Oh, how things can change in a couple of years! In September 2021, I wrote a piece drawing investors’ attention to a story that was in danger of getting lost on a jobs report day: Walmart (WMT) revealed at that time that they were raising the rate of pay for hourly workers. That, I said, was significant because Walmart is the nation’s largest single employer, and their feeling the need to raise wages signaled pressure in the labor market that could, and probably would, have an inflationary effect.
Prices were already rising at that point, which in part prompted the move by WMT, but wage increases are often the start of a vicious cycle in an inflationary environment, and that announcement and similar moves by others that followed did indeed contribute to inflation that jumped to around nine percent by the end of that year.
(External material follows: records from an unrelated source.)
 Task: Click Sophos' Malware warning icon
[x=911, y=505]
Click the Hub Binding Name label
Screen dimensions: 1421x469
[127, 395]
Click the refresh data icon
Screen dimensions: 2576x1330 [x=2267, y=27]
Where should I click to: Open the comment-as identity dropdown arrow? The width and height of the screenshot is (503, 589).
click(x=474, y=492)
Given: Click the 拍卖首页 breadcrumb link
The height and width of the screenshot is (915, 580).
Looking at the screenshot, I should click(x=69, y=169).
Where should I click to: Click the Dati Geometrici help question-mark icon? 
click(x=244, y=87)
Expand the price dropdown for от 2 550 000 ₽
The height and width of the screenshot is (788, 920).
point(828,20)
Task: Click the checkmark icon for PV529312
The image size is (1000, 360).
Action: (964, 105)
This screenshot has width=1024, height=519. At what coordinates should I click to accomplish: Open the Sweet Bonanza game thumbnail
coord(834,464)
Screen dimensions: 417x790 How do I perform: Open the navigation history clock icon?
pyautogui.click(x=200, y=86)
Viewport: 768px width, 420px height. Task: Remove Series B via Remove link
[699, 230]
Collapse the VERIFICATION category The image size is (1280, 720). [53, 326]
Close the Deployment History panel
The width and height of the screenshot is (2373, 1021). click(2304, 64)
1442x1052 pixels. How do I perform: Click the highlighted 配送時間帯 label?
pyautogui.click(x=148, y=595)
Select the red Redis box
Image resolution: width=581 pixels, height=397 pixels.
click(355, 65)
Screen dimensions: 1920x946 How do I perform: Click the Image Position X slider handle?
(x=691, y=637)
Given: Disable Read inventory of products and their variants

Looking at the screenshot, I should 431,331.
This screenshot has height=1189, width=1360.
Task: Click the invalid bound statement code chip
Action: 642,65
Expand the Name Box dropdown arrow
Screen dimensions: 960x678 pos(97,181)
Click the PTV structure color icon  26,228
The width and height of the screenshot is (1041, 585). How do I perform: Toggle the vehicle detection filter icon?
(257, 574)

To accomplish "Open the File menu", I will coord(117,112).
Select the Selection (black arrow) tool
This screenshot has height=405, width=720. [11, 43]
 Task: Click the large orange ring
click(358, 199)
That led to more and bigger rate hikes designed to slow the economy that, so far, haven’t really done that, but still could, given the usual time lag between Fed policy changes and their impact in the real world.
So, fast forward to today, when you see the headline “Walmart Cuts Starting Pay For Some Entry-level Store Workers,” and one might assume that that is good news (at least for anyone not thinking of working at Walmart), given concerns about inflation and its impact on the stock market. In some ways it is good news. After all, when it comes to the labor market, others follow where WMT leads, as we saw back in 2021. However, this move seems to be more about adjusting to changing consumer behavior than it is about conditions in the labor market or the overall economy.
In 2021, the thought was that some of the changes in the way people shopped that had been forced on them by the pandemic were here to stay. There was a rapid acceleration in online ordering at the time, with things like personal shoppers and curbside pickup gaining ground. Walmart’s pay raises were about trying to fill jobs in those areas. That made sense in the circumstances, but the feeling was that once customers had tasted the convenience of those programs, they wouldn’t go back to walking around stores and standing in line.
That, it seems, hasn’t been true.
Walmart’s cut in starting pay is in those areas only, and in fact it is being accompanied by a review of wage bands that will actually raise wages for around 50,000 employees according to the company’s spokesperson, Anne Hatfield. Overall, a dollar cut in starting pay in a field that is shrinking in importance is more than offset by pay hikes elsewhere. The headlines around this move say “pay cuts” but the reality is anything but.
Even though the unemployment rate ticked up last month, it is still below 4%, where it has been since January of 2022. That is well below the long-term average and almost certainly constitutes what economists view as “full employment.” In other words, workers still have significant power in wage negotiations and upward pressure on wages remains, even as the economy begins to slow in response to interest rates climbing from zero to over five percent in just a year and a half.
The danger here is that the full impact of those rate hikes starts to be felt in terms of an economic slowdown while inflationary pressure from wages remains. That could lead to a situation where inflation stays above the Fed’s target rate, even as the economy contracts, the dreaded stagflation that caused so much damage in the 1970s. We aren’t there yet, of course, and there could still be a fairy tale ending, with the economy slowing just enough to temper inflation but not so much as to push wages lower, and thereby lower everyone’s standard of living. If we do, though, it won’t be because Walmart trimmed starting wages for new hires in one part of their massive workforce.